I have good news and bad news. The bad news is that, for the second year in a row, the northeast is a little light on Snowy Owls. So far this year we have just a few from the Cape and Islands, significantly fewer than last year at this time. Even primo spots, like Nauset Beach in Orleans and Jeremy Point in Wellfleet have yet to generate a report, which is unusual. 


The good news is that sometimes the bird gods giveth when the bird gods taketh away, and this year they have giveneth us another winter owl to look for and enjoy – the mysterious, rare, and declining Short-eared Owl.

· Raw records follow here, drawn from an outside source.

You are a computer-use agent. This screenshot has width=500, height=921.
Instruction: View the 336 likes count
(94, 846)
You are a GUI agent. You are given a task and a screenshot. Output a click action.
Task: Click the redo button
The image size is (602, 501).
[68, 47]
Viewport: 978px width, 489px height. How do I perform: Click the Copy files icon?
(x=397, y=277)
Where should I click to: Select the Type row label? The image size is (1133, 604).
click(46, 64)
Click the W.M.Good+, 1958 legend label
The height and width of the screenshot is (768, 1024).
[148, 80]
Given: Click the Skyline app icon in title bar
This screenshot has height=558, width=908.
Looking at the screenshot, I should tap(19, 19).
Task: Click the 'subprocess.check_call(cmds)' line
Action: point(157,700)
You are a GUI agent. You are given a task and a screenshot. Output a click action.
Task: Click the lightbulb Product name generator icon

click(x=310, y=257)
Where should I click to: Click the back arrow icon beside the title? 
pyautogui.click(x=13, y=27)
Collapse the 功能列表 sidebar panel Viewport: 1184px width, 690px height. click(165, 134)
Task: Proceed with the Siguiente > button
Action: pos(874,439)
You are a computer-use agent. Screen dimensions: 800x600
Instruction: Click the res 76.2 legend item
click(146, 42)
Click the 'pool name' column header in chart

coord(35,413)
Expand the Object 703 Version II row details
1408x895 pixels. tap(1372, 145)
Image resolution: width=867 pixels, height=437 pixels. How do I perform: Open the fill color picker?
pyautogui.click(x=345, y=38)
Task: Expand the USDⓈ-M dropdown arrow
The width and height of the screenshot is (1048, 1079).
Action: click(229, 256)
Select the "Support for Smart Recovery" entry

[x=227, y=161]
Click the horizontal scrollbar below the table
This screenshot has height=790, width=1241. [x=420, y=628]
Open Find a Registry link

Since November, we’ve had many more sightings than usual of this uncommon owl of wide open grasslands. At least three were hanging around Crane Wildlife Management Area in Falmouth a few weeks ago, no doubt thanks to the recent efforts to expand these regionally important grasslands for the benefit of a laundry list of rare species.

Other recent Short-eared sightings have been from Seagull Beach in Yarmouth, Crosby Beach in Brewster, and Camp Edwards. Then, on this Sunday’s Cape Cod Christmas Bird Count there were at least three between Coast Guard Beach in Eastham and Nauset Beach in Orleans, including a bird seen at both dawn and dusk at Eastham’s famously scenic Fort Hill. 

Short-eared Owls are relatively cosmopolitan for an owl, breeding on most continents and embarking on long migrations, often over water. Willingness to cross water is rare in owls, but Alaskan birds sometimes land on ships well out in the Pacific. This willingness explains why Short-eared Owls are the only owl to colonize the hyper-isolated Hawaiian Islands, where they are known as the Pueo. Here in Massachusetts, they are just about caput as breeding birds, with a single pair barely hanging in there on a remote and sparsely inhabited island. They once bred in coastal moors and barrier beaches on Nantucket, Martha’s Vineyard, and at Monomoy in Chatham, but not since the 1970s.

The decline here can be attributed to the loss of grasslands, heathlands, and pastures, but we still have enough of these open areas to host a few wintering birds some years, like this one.

Short-eared Owls have a characteristic floppy, bounding flight, and you should only ever confuse them with the surprisingly similar and even less common Long-eared Owl, which favors brushier, more wooded fields. Look for Short-eared Owls hunting voles and other small critters over big saltmarshes, farms, and large barrier beach systems around dusk, when they replace the day-flying Northern Harrier on vole patrol.

I can’t tell you how many Christmas Bird Count days over the last 20+ years I’ve ended by setting up shop at some big field or marsh, visions of Short-eared owls dancing in my head, only to be disappointed every time. But don’t be discouraged by my track record - with so many sightings this year, if you put in some time in likely places, I’m sure one of these special owls will flop its way into your view, and then into your heart.